基于这些测量观察,我们提出了一种名为SATPIPE的新机制,以增强TCP在动态LEO卫星网络上的性能。为定制TCP拥塞控制,SATPIPE遵循两项关键设计原则:(i) 可见性:SATPIPE将由切换引发的链路层动态性暴露给传输层,而不是依赖于基于端到端延迟/丢包统计的试错式自适应。(ii) 确定性:SATPIPE利用周期性切换事件的先验知识,以一种确定性的方式来规划其响应。理想情况下,这两项原则应共同作用,使TCP的发送速率逼近卫星网络链路的“地面真实”容量。然而,SATPIPE的实际实现引出了两个不容忽视的问题。

(i) SATPIPE如何获知切换时间? 我们对实际卫星网络的观察表明,仅使用短期的丢包或RTT统计数据,无法将卫星网络切换与普通的网络容量变化(例如,由骨干网络拥塞引起的变化)区分开来。为此,我们提出了两种解决方案。第一种方案采用网络时间协议(NTP),将TCP发送方与已知的全局切换时间表进行同步,该时间表可通过“两行轨道根数”(two-line element)[12]为给定的卫星网络系统所获知。该方案要求网络节点周期性地探测NTP服务器。我们的第二种方案进一步规避了这种开销,它采用一种时域周期性检测算法,通过在多个切换周期内累积丢包/RTT证据,来精准定位网络发生“中断”的周期性时间戳。

(ii) SATPIPE应如何响应切换事件,以便在最大化端到端网络容量利用率的同时保持公平性? 为了使拥塞窗口与可用网络容量相匹配,SATPIPE借鉴了BBR [10]——一种先进的、基于速率的拥塞控制协议,该协议同时使用传输速率和延迟来估计带宽时延积。为了克服BBR反应缓慢的问题,SATPIPE更新了其状态机,并引入了一个队列维护状态,该状态能主动清除因切换期间网络短暂冻结而累积的数据,通过隔离排队延迟的干扰,迫使端到端网络路径能准确地估计RTT。与通用的TCP协议不同,SATPIPE对因切换引起的短期网络容量变化进行显式且确定性的响应。与近期提出的链路层感知的TCP自适应方案[12](在切换期间直接抑制拥塞控制)不同,SATPIPE本质上仍是一种反应式协议。它通过一种加速估计而非盲目抑制的方式来逼近最优拥塞窗口,从而兼顾了对竞争流的效率与公平性。

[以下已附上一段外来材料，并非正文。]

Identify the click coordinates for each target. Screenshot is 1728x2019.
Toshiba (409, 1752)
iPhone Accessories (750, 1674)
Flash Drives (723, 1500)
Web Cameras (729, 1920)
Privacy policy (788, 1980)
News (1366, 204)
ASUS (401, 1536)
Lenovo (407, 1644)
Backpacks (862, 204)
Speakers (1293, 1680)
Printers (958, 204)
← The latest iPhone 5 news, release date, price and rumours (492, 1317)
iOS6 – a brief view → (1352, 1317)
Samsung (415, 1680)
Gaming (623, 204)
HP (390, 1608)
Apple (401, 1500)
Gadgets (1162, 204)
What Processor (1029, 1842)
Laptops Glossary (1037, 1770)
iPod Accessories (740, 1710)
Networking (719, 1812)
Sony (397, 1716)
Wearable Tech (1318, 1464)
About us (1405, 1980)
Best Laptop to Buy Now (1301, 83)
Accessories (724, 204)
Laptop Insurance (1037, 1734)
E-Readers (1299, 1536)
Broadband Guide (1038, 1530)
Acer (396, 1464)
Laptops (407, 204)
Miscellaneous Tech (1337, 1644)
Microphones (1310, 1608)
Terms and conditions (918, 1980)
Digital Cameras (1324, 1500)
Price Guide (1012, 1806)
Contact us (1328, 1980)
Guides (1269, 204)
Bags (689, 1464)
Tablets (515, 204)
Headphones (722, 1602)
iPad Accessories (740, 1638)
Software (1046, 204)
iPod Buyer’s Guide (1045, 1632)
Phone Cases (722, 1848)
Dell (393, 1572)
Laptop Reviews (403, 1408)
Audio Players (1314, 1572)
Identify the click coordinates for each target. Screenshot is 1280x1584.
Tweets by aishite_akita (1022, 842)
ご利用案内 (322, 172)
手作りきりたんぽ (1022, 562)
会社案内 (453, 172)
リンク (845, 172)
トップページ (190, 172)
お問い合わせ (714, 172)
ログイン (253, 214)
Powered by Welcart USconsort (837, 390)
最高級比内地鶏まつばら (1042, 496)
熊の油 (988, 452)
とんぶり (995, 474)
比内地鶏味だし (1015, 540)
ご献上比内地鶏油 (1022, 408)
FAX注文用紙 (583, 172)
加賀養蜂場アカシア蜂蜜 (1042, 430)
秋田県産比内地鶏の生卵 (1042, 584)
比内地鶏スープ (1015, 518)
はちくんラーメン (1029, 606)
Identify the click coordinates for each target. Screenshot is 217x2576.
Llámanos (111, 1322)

We have implemented SAT PIPE as a lightweight driver patch to state-of-the-art TCP BBR. Furthermore, we have conducted comprehensive experiments, covering diverse network conditions including different path lengths, background traffic levels, etc. We found that SAT PIPE delivers an average throughput gain of 9.4% to 38% compared with BBR. Zooming in the 10% percentile, SAT PIPE achieves 127.8% throughput enhancement. We have also evaluated SAT PIPE in a Dynamic Adaptive Streaming over HTTP (DASH) video streaming system, which demonstrates 10.8% improvement in average bit-rate and 33.5% reduction in rebuffering time.

我们已将SATPIPE实现为对先进TCP BBR协议的一个轻量级驱动补丁。此外,我们进行了全面的实验,覆盖了包括不同路径长度、背景流量水平等在内的多样化网络条件。我们发现,与BBR相比,SATPIPE带来了9.4%至38%的平均吞吐量增益。聚焦于10%分位数,SATPIPE实现了127.8%的吞吐量提升。我们还在一个基于HTTP的动态自适应流媒体(DASH)视频系统中评估了SATPIPE,结果显示其平均比特率提升了10.8%,再缓冲时间减少了33.5%

In summary, our work makes the following contributions:

• We conduct fine-grained measurements to characterize link handover and outage timing of real-world LEO satnets.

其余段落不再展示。